Text excerpt:
· · ·
Humor magazine under scrutiny

The Jack-O-Lantern student humor magazine will be scrutinized at the meeting of the Committee on Student Organizations on Wednesday, after it printed "Eskimo Pick Up Lines" and a satire of The Dartmouth Review that contained racial slurs in its last issue, Director of Student Activities Linda Kennedy said Friday.

The committee will decide whether any action should be taken against the publication. Several students on COSO said last night that they have discussed the possibility of derecognizing and stopping funding of the publication.

But derecognition is unlikely and would be unprecedented in COSO's recent history, said one three-year student member. COSO generally derecognizes organizations only after they have been inactive.

The editors of the Jack-O-Lantern plan to apologize in a letter to the editor of The Dartmouth later this week. "We feel terrible about it," Jack-O-Lantern President Dan Powell '00 said.

The "Dartmouth Review Dictionary" published in last week's edition, uses the words "faggot" and "spicks" among others. The dictionary was an attempt to satirize the conservative off-campus publication's "subtle racism," Powell said.
· · ·
Dataset extract:
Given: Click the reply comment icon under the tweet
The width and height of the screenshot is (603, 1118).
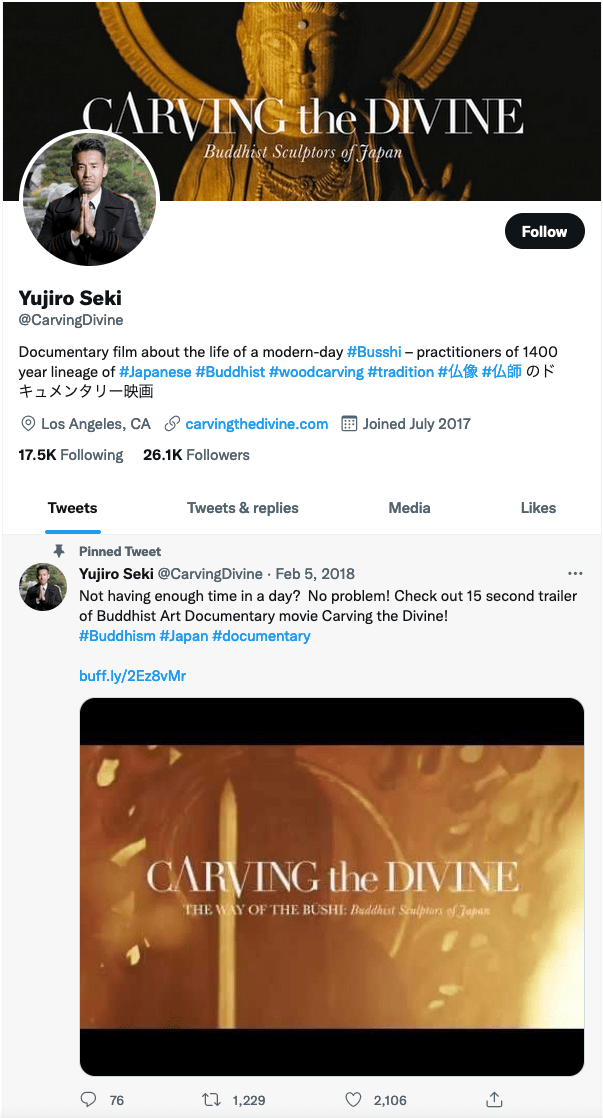Looking at the screenshot, I should pos(88,1099).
· · ·
What is expected: Pick up the news article on the Jack-O-Lantern humor magazine after its last sentence and continue it.

Result of the task:
"We were trying to show the Review would take words and twist them to represent a racist ideology just in the way that they twist news events to represent the same ideology," he said.

But some students at a meeting Friday to discuss the publication said the language was inappropriate for a college publication. About 20 students attended the meeting.

"There is humor that comes from within a community and humor other people impose upon it," said Marlene Jennings '98, president of the Afro-American Society. "People were not conscious of the impact of some of the humor. Dartmouth is not necessarily ready for that kind of humor."

"It's a COSO publication," said Micaela Diaz '00, before a discussion of concerned students on Friday, "Our student activities fee is paying for the mass publication of this. We're funding these words [and] people have fought for decades so they're not used."